• **Provided records**
++++++

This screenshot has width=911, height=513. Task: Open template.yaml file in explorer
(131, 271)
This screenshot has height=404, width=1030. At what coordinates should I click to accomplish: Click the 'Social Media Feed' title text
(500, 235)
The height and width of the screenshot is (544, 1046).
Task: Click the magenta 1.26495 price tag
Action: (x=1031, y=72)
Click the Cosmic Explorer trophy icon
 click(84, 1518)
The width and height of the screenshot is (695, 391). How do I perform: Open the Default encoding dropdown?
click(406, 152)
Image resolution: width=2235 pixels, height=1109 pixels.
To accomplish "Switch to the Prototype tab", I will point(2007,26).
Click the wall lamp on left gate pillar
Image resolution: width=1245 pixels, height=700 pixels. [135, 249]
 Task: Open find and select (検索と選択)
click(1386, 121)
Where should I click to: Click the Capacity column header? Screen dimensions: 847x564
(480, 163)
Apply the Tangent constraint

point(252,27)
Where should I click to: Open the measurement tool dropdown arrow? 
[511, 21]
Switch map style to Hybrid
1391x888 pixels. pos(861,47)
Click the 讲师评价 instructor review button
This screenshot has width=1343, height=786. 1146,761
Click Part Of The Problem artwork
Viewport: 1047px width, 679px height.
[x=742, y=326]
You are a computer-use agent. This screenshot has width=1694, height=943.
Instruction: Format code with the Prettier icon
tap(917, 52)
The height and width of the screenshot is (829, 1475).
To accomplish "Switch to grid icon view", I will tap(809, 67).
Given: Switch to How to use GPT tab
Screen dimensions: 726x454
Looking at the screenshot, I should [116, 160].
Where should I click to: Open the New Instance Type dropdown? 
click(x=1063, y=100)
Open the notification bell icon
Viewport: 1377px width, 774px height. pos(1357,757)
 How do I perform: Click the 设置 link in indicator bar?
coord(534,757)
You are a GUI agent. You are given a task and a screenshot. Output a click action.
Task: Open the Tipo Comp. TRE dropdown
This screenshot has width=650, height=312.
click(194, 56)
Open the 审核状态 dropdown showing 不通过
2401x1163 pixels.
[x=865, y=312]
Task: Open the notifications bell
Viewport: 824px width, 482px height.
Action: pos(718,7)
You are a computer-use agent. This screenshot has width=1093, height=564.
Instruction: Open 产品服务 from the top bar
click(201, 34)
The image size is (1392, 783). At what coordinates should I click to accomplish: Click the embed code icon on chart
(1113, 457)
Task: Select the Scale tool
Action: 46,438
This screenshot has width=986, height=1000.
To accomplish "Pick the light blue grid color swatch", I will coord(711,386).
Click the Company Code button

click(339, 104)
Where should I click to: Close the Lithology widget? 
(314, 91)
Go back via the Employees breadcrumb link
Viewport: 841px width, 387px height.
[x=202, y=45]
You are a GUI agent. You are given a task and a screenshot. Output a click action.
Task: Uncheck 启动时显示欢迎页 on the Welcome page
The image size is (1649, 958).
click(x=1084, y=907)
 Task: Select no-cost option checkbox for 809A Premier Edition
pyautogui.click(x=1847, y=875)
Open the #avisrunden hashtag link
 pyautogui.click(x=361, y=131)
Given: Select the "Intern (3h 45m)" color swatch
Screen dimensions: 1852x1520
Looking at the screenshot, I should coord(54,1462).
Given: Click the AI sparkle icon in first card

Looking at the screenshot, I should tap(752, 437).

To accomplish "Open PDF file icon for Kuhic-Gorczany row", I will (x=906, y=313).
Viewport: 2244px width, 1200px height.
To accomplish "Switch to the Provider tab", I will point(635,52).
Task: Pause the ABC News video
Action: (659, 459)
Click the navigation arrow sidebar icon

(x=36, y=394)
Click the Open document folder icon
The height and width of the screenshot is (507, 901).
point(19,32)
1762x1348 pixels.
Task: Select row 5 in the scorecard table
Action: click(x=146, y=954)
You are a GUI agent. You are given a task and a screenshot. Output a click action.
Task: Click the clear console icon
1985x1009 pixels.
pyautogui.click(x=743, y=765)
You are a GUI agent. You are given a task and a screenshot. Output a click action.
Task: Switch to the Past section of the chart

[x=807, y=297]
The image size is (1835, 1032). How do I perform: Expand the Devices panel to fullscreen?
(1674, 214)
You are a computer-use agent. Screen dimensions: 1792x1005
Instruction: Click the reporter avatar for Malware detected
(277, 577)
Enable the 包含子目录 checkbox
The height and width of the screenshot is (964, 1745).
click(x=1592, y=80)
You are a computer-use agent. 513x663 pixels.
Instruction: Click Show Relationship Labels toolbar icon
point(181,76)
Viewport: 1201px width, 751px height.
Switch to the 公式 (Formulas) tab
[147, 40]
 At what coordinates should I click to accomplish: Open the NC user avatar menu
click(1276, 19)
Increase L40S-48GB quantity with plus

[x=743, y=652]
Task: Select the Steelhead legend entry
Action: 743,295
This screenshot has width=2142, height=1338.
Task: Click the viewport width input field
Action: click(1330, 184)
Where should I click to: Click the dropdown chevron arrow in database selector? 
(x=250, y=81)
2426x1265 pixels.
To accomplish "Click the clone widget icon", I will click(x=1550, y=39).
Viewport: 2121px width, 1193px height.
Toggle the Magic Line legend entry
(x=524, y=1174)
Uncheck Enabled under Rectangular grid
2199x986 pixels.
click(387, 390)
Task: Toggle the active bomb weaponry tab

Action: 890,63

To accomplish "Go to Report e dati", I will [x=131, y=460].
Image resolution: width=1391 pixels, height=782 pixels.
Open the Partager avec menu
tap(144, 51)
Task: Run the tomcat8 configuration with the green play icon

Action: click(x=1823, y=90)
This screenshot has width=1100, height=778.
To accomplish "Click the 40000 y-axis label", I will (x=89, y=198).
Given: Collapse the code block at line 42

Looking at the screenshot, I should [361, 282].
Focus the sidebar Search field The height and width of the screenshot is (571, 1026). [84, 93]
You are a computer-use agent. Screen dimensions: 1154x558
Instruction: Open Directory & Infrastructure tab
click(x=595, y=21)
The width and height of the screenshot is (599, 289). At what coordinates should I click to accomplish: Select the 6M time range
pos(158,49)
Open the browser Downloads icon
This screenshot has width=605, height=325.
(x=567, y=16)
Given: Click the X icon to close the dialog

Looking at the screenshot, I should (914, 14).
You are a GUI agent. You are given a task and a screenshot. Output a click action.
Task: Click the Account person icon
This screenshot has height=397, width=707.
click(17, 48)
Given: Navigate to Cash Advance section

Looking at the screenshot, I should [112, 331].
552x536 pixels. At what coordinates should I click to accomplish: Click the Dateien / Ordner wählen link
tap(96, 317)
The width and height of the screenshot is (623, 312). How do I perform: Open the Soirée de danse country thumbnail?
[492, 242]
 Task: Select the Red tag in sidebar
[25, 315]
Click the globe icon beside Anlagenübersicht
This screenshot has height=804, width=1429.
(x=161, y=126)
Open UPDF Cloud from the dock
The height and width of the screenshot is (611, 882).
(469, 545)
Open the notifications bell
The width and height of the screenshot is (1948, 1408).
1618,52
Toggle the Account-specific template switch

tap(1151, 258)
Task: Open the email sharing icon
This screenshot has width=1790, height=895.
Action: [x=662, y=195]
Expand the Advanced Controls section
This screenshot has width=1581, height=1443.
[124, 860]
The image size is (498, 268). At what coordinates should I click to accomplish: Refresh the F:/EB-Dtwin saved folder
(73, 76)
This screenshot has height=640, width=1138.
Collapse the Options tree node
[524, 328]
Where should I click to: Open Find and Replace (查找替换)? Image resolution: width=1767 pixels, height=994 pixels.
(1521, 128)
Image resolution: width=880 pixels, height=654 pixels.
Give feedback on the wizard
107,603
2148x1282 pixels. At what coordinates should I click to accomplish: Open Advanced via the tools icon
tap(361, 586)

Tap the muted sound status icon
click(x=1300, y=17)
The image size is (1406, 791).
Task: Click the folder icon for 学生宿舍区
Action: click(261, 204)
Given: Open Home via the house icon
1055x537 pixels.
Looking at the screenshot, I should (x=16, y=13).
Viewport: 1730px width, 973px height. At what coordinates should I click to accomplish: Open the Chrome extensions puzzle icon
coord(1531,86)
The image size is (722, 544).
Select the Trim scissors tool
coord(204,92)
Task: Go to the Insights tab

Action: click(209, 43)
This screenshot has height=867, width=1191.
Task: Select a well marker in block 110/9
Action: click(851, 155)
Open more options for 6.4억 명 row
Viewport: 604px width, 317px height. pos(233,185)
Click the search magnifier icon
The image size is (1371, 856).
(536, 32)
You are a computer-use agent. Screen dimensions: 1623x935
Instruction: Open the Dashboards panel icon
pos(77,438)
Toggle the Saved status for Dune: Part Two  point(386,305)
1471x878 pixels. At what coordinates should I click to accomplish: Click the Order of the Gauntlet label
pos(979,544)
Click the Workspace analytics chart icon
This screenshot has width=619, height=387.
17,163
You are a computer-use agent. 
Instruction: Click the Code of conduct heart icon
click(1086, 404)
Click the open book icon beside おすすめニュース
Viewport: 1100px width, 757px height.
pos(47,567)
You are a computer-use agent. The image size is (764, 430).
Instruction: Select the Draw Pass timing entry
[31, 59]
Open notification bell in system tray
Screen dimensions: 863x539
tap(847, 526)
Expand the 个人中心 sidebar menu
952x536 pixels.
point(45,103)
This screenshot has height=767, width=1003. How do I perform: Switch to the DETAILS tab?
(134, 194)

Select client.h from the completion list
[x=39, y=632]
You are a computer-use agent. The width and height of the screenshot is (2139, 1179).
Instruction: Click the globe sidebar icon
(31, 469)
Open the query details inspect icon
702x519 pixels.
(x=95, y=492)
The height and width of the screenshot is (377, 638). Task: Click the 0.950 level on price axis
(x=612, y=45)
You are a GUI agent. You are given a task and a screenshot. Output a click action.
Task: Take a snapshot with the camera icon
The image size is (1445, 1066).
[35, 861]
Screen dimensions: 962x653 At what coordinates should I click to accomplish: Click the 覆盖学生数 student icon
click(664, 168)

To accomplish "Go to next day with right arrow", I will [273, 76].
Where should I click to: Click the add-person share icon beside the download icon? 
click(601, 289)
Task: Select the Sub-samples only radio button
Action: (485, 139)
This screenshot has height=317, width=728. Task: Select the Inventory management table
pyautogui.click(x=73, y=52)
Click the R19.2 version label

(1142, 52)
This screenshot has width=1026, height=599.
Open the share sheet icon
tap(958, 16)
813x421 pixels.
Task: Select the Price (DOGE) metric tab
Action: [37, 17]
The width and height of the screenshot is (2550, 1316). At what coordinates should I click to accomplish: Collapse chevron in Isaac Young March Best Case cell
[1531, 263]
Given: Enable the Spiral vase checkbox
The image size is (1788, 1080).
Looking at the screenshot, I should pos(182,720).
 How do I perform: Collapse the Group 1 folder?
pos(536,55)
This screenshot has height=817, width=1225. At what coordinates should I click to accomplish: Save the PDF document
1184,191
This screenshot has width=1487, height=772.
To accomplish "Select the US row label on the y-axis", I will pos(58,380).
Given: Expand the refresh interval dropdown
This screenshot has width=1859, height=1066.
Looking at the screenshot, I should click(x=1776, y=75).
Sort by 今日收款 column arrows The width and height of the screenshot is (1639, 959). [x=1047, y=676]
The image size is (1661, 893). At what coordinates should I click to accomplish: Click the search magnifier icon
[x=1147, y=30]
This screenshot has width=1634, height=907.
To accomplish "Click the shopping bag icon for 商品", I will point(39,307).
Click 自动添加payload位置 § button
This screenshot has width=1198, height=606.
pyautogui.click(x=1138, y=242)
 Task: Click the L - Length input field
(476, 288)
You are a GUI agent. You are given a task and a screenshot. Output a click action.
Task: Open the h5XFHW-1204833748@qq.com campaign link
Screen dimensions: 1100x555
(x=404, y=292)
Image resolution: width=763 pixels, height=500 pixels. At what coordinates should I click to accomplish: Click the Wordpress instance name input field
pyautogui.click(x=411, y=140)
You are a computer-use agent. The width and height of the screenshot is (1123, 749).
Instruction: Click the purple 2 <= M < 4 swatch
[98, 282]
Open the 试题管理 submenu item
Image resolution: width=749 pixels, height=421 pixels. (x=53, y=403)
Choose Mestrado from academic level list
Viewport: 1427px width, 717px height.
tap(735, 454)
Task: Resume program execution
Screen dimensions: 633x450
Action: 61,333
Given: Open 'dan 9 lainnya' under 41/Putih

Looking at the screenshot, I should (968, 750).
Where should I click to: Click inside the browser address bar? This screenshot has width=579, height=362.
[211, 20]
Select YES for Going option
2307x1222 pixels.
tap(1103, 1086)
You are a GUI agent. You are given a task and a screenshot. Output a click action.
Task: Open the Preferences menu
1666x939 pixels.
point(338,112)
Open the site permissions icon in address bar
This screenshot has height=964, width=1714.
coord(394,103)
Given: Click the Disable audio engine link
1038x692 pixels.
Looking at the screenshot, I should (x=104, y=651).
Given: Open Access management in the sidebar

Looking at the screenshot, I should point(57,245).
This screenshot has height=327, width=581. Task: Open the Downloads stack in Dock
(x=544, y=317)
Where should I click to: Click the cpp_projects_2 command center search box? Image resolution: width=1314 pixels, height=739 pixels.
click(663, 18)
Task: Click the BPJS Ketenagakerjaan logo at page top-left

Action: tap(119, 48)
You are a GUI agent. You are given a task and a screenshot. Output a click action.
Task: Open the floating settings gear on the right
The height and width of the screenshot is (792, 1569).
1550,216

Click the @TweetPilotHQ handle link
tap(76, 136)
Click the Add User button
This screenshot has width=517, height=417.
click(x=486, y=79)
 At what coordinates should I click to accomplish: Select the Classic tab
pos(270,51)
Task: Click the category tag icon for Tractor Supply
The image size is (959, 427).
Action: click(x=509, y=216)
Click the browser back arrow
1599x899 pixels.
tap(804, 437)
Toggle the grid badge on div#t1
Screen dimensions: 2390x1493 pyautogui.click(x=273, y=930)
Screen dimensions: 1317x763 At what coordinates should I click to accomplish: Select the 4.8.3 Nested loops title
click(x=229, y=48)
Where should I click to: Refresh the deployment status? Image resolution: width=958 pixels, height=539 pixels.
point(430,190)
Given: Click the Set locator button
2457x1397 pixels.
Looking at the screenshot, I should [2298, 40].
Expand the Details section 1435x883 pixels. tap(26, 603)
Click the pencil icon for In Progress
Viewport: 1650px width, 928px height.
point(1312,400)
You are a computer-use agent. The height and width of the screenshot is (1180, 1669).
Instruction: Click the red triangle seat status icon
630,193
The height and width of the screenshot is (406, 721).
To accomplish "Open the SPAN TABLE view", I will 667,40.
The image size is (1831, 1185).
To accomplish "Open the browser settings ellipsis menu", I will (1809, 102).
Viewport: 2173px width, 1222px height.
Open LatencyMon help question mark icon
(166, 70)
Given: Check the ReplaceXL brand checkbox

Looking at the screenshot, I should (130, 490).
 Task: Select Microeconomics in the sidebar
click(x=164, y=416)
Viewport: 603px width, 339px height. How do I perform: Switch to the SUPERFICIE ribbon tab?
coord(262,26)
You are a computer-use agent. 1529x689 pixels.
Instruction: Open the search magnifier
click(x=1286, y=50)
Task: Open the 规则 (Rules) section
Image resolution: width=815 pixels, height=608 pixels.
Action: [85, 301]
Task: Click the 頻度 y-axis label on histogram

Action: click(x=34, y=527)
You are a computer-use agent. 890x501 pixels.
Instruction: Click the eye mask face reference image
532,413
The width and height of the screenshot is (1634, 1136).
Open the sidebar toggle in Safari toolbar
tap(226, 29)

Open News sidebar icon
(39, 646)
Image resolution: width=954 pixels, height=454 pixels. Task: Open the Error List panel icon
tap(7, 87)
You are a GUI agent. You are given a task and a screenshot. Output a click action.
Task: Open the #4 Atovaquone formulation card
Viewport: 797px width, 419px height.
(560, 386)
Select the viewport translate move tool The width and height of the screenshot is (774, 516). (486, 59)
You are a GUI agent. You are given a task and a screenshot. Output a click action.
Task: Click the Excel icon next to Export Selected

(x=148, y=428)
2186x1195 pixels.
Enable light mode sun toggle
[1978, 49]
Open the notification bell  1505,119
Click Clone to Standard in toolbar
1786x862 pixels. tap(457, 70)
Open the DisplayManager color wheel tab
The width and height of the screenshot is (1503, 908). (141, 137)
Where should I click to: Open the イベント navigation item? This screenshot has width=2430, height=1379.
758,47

++++++

• **Task statement**
The string "right" may occur on several lines of the listing; state how many such lines there are, giving the number only.

• **Exercise output**
2